In Memoriam, David G. Salten
 

During NYIT’s early years, when breaking new educational ground was ubiquitous and it was easy to get lost in dreams, one man was relied upon to bring pragmatism to the process. He, too, embraced the idealistic adventure that was at the heart of a young college but kept its goals and strategy grounded in reality. David G. Salten—the man behind the hall at the Old Westbury campus—died Oct. 1, 2006, at the age of 93.

Salten served as executive vice president and provost at NYIT from the late 1960s until 1990, where he faithfully championed the college’s mission to provide “access to opportunity to all qualified students,” creating a legacy of openness that exists today.

To King Cheek, Ph.D., NYIT professor of social science, Salten was a personal advisor and fellow adventurer. Many of the first NYIT administrators were young and ambitious, spending their days exploring new ways to teach and to learn. “David was a gyroscope, a compass who always brought wisdom and common sense to any discussion,” says Cheek, who began his tenure serving on the NYIT Board of Trustees with Salten before they both became administrators. “He had an uncanny ability to take ideas that were not clearly understood and make them work. He knew how to implement and he taught that to other people as well.”

Such were the lessons that Salten imparted to a young English professor whom he hired more than 30 years ago. "No person has done more to shape the NYIT of today than David,” says Edward Guiliano, Ph.D., president of NYIT. “And as an institution we remain in his debt, a debt he would never claim, as his life was one long story of selfless service to others."

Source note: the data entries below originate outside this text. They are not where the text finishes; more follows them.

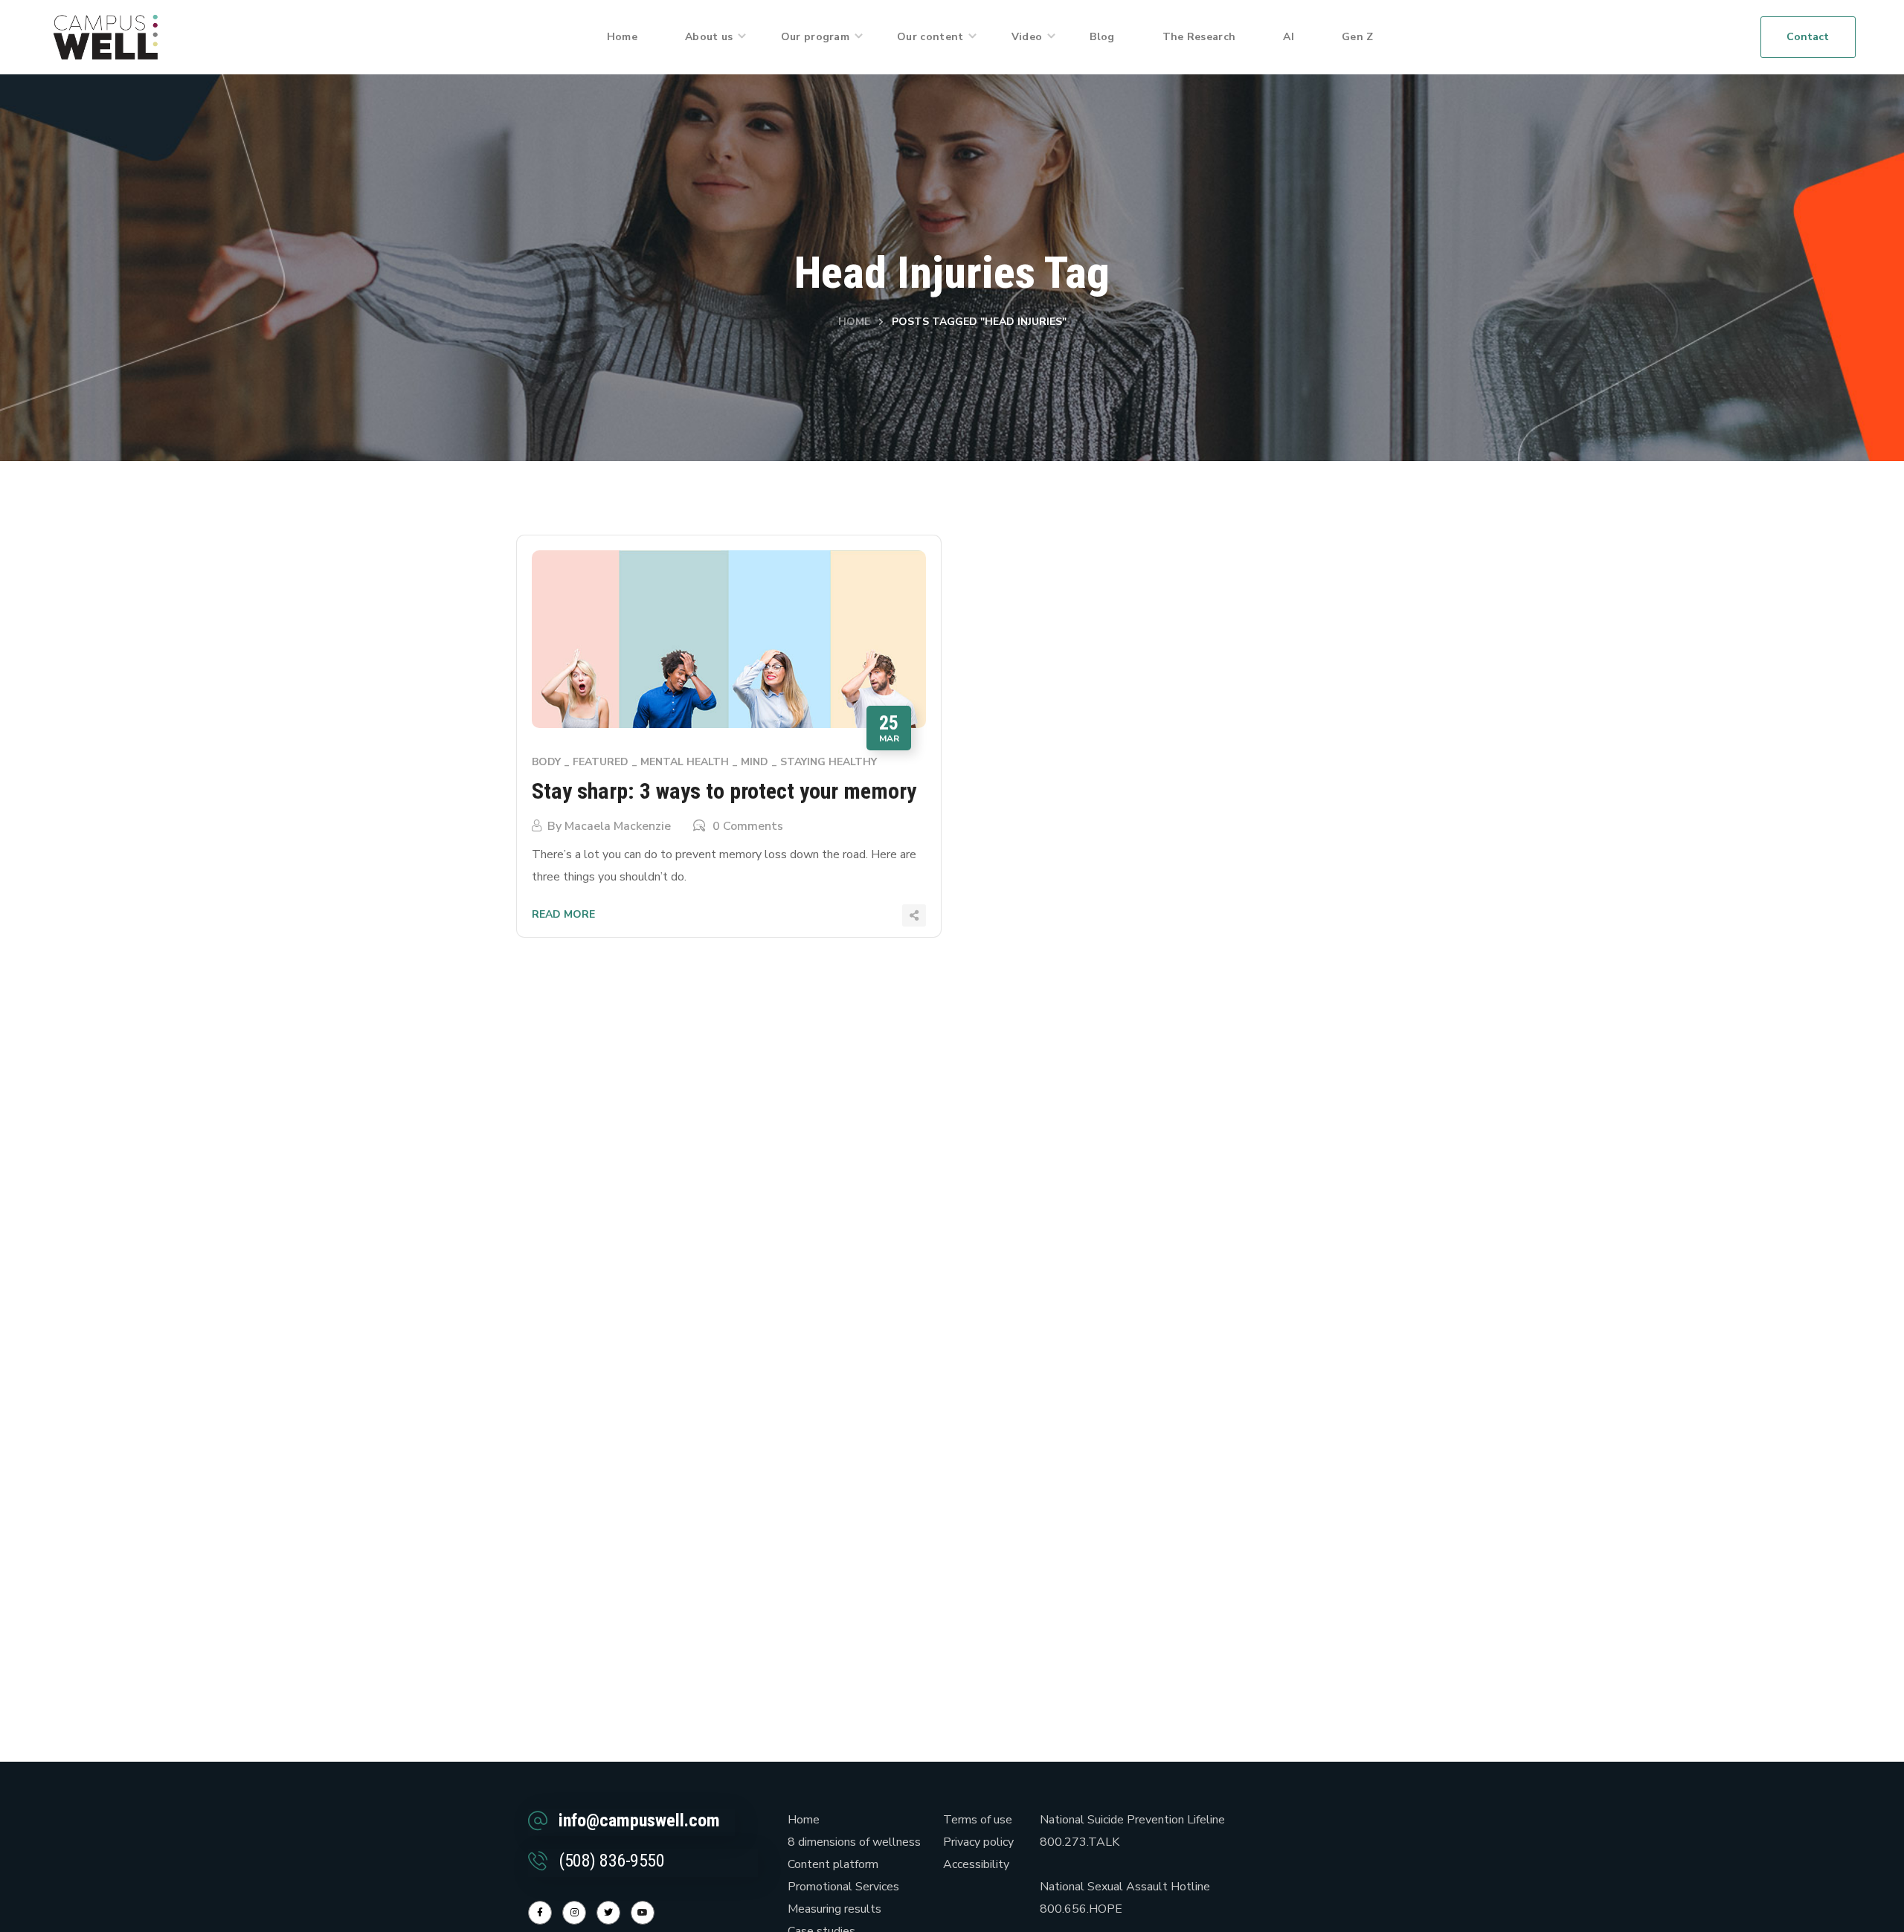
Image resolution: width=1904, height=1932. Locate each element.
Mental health (684, 762)
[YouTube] (642, 1913)
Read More (563, 914)
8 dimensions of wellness (854, 1842)
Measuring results (834, 1909)
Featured (600, 762)
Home (854, 322)
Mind (754, 762)
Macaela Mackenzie (618, 826)
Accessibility (976, 1864)
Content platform (833, 1864)
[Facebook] (540, 1913)
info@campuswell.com (639, 1820)
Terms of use (977, 1820)
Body (546, 762)
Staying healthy (828, 762)
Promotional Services (843, 1886)
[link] (105, 36)
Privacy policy (978, 1842)
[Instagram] (574, 1913)
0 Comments (748, 826)
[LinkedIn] (608, 1913)
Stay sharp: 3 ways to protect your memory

The eponymous hall on the Old Westbury campus is just one of many NYIT landmarks that illustrate how instrumental Salten was to the development of the institution. He helped to design the Old Westbury and Central Islip campuses, found the building that is now the heart of the Manhattan campus, and played a key leadership role in almost every policy created by the institution during the 1970s and 1980s.

NYIT left a lasting impression on Salten as well. It was here that he met his second wife, Adrienne O’Brien, Ph.D., a professor of communication arts. “At 93, it’s hard to say someone died unexpectedly, but he was ageless in intellect and curiosity,” says O’Brien. “I don’t think that there was a topic he didn’t explore.”

Salten’s career in education spanned six decades and impacted the very nature of education in the United States. It was Salten whom civil rights lawyer (and later Supreme Court justice) Thurgood Marshall called upon as an expert witness in the landmark 1957 Little Rock, Ark., desegregation case. And, as superintendent of schools in the early 1960s, Salten brought his controversial views supporting desegregation to New Rochelle, N.Y., the first northern school district to be brought before the U.S. Supreme Court on the matter.

Salten never spoke of the hate mail he received during the trials, but he did keep the letters in his files, perhaps as a reminder of human frailty. He called his civil rights work the most important of his career. And he always strove to do more. During a conversation with Cheek, Salten said, “We have succeeded in removing racism and sexism from the front door, only to find it at the bottom of the staircase, blocking the way.”

He spent the rest of his life figuring out ways to help minorities get up the stairs. Salten fought the infirmities of age and health, continuing to drive until 92 and keeping a calendar full of appointments. Scrawled script in his pocket calendar shows meetings far into the future, many concerning the basic human rights he spent his life protecting.

In addition to his wife, Salten is survived by three daughters, eight grandchildren, and 10 great-grandchildren.